The image that Vladimir Putin tries to convey to and to the rest of the world is that of a Russia moving towards an inevitable victory in Ukraine. But on the ground, reality is beginning to look very different.
The Russian army continues to gain territory Yes, but increasingly slowly, with enormous human losses and trapped in a war completely transformed by drones.
To the point that a 24-year-old Russian deserter soldier has described to the New York Times scenes that seem taken from a futuristic and desperate war at the same time: soldiers isolated for days, units unable to rescue the wounded and drones used to throw bottles of water and candy to dying comrades trapped between both fronts.
“We were trying to send water and chocolates with drones to a colleague who was dying of dehydration”says the soldier, who fought in Donbas before deserting last year and whose testimony has been collected by the American newspaper.
War no longer looks like war
is that it has not yet found an effective way to advance on a battlefield where practically any movement is detected from the air.
The times of great offensives with armored columns seem very distant. Now war works differently.
Small groups of two soldiers advance on foot, hiding among trees, ruins or improvised trenches while they try to infiltrate Ukrainian positions little by little. Many times, separated from each other to avoid becoming an easy target for enemy drones.
As the former Russian soldier explains, his unit spent weeks trying to take a single town near Pokrovsk. First they sent assault groups that were eliminated from the air. Then the minimal infiltrations began: pairs of soldiers entering every day until they consolidated a small presence.
Thus was born what both armies now call the “gray zone”: huge areas of the front where no one really controls the territory and where wounded and corpses are left abandoned for days.
Putin sells victory, but Russian advance slows
The New York Times report also dismantles one of the big arguments that Moscow has been conveying to Washington for months: that Ukraine is close to total collapse.

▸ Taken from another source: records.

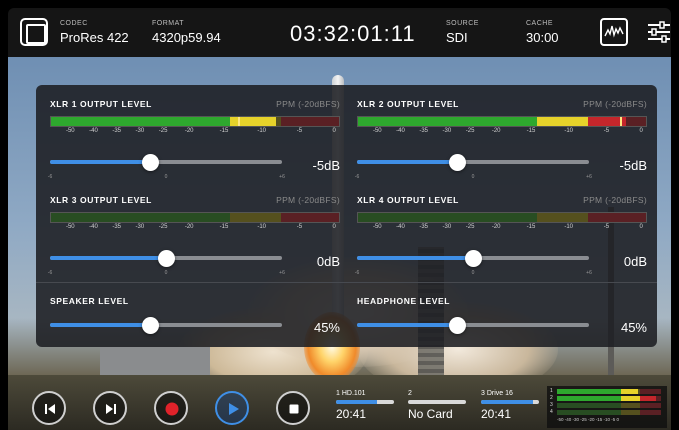 This screenshot has width=679, height=430. I want to click on scopes-icon, so click(614, 32).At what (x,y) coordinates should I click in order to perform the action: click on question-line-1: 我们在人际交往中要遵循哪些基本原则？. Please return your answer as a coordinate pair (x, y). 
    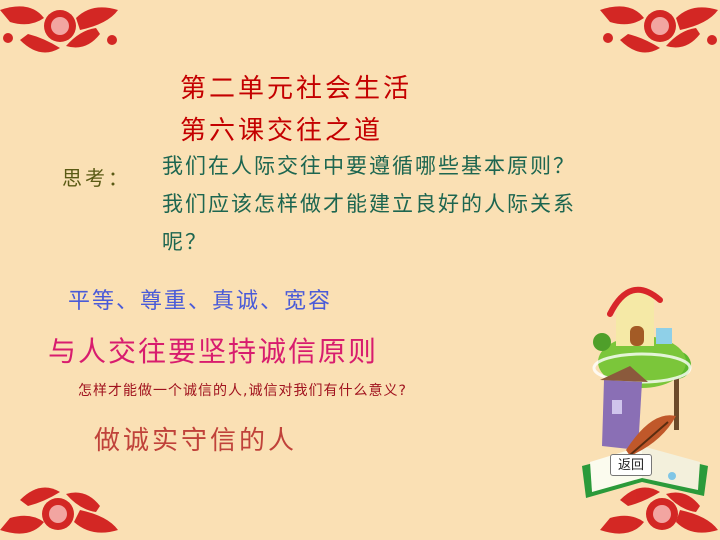
    Looking at the image, I should click on (369, 166).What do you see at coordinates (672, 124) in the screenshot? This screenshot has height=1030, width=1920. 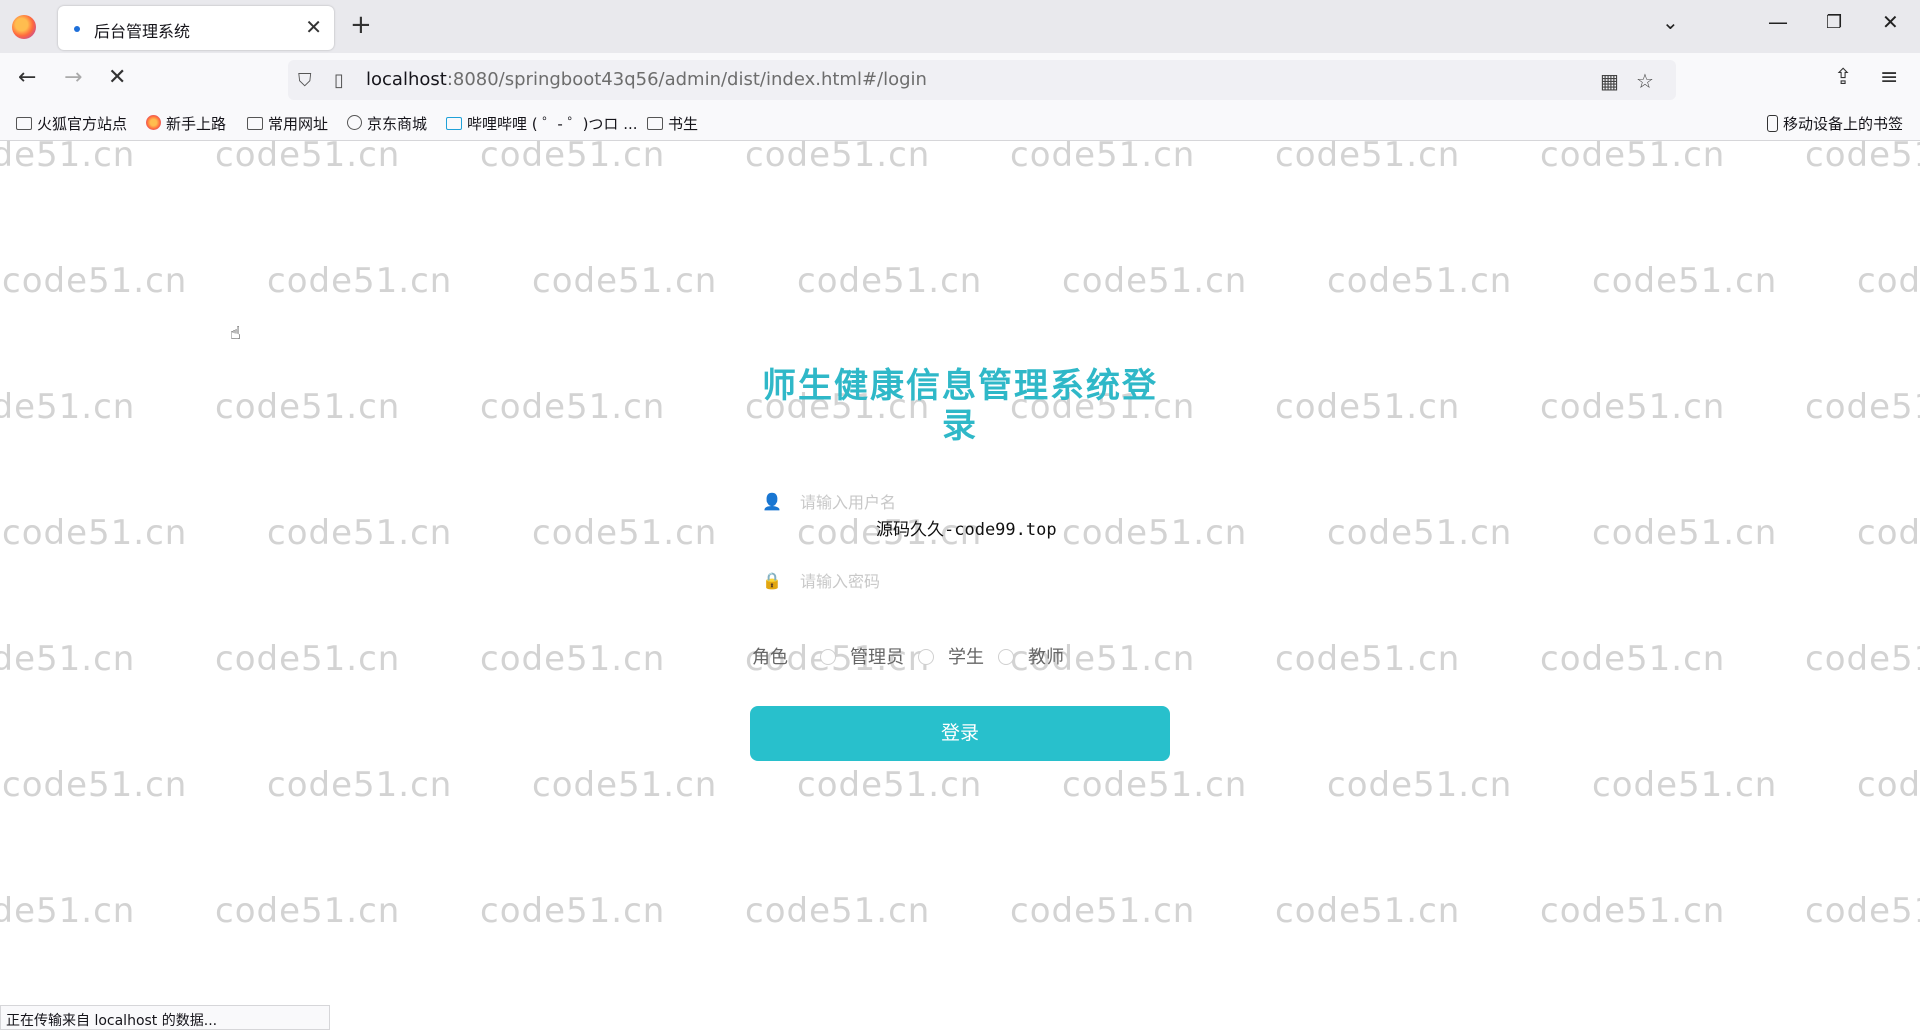 I see `bookmark-item: 书生` at bounding box center [672, 124].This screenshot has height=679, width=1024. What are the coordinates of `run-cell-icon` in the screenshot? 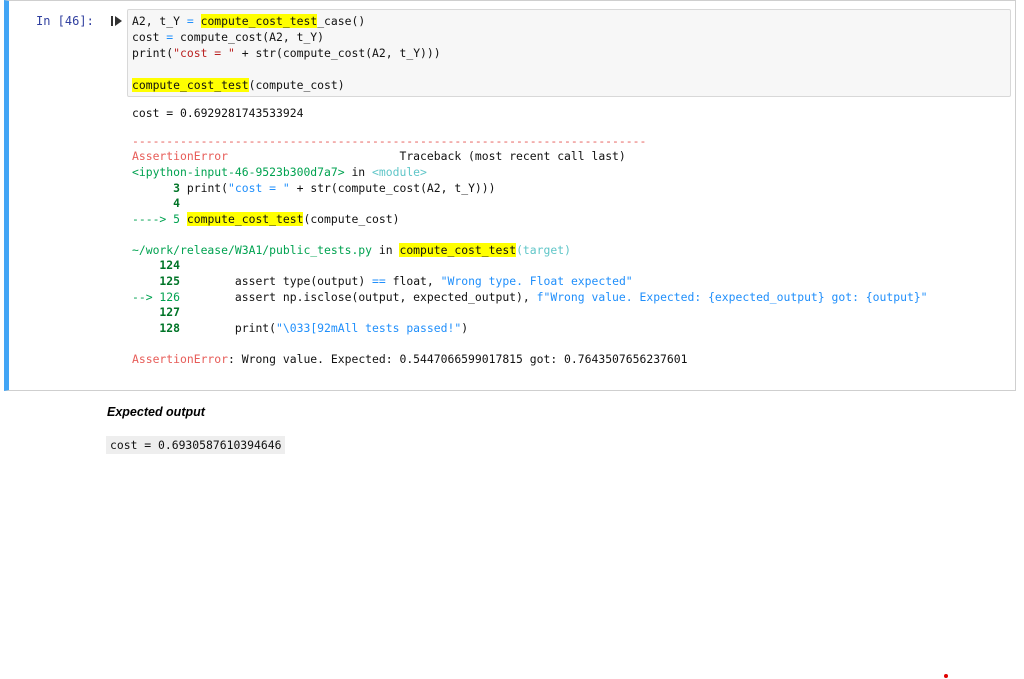 It's located at (117, 21).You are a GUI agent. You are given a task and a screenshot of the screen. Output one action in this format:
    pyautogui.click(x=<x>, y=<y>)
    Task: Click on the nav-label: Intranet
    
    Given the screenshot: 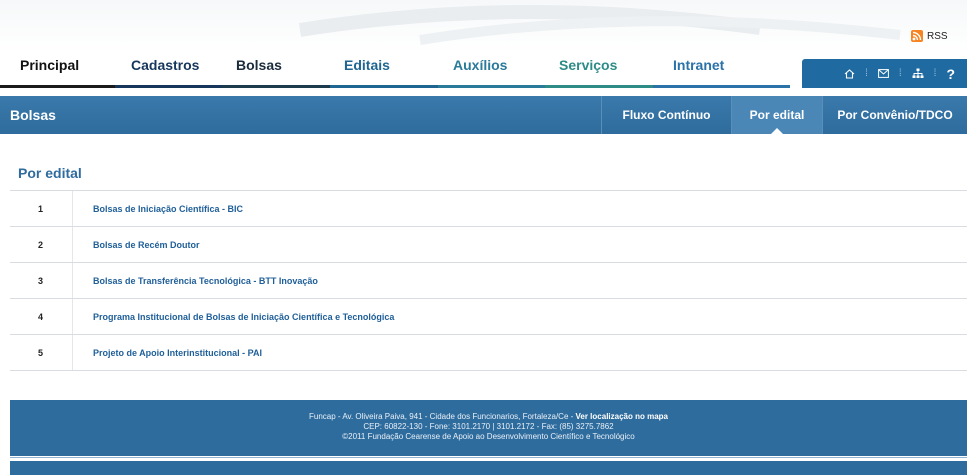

According to several independent organizations monitoring the front, the Russian advance has slowed enormously in 2026. In fact, some months Russia has even lost territory.
At this rate, the American newspaper calculates, it would take Moscow more than thirty years to completely conquer the Donbas, precisely one of Putin’s great demands to negotiate the end of the war.
The problem for the Kremlin is twofold.
On the one hand, the losses remain gigantic. The estimates published this weekend by independent Russian media The number of Russian soldiers killed since the beginning of the invasion now stands at around 352,000. More than six times the American casualties in the entire Vietnam War.
On the other hand, the Russian economy is beginning to show clear signs of exhaustion after years of massive military spending, while internet restrictions and mobile blackouts to stop Ukrainian attacks are beginning to generate unrest within the country itself.
The drone war changes everything
The main protagonist of this new phase of the conflict is no longer tanks or heavy artillery. They are the drones.
Ukraine has gained an advantage in several areas thanks to its technological capacity and the mass production of FPV drones, capable of locating and attacking soldiers practically in real time.
Russia tries to respond by creating specialized units and adapting its tactics, but the underlying problem remains: advancing is extremely slow and extremely dangerous.
“The best option they have now is infiltrations and attacking enemy logistics”analyst Dara Massicot of the Carnegie Endowment explains to The New York Times. “But that doesn’t lead to rapid progress. They’re stuck.”
Still, in Ukraine no one dares to relax.
The Ukrainian authorities warn that Russia is preparing new offensives taking advantage of the summer, the vegetation and the better climate, which allow troop movements to be better hidden from drones.
Because although war has become something very different from what it was two years ago, it is still just as brutal. Or maybe more.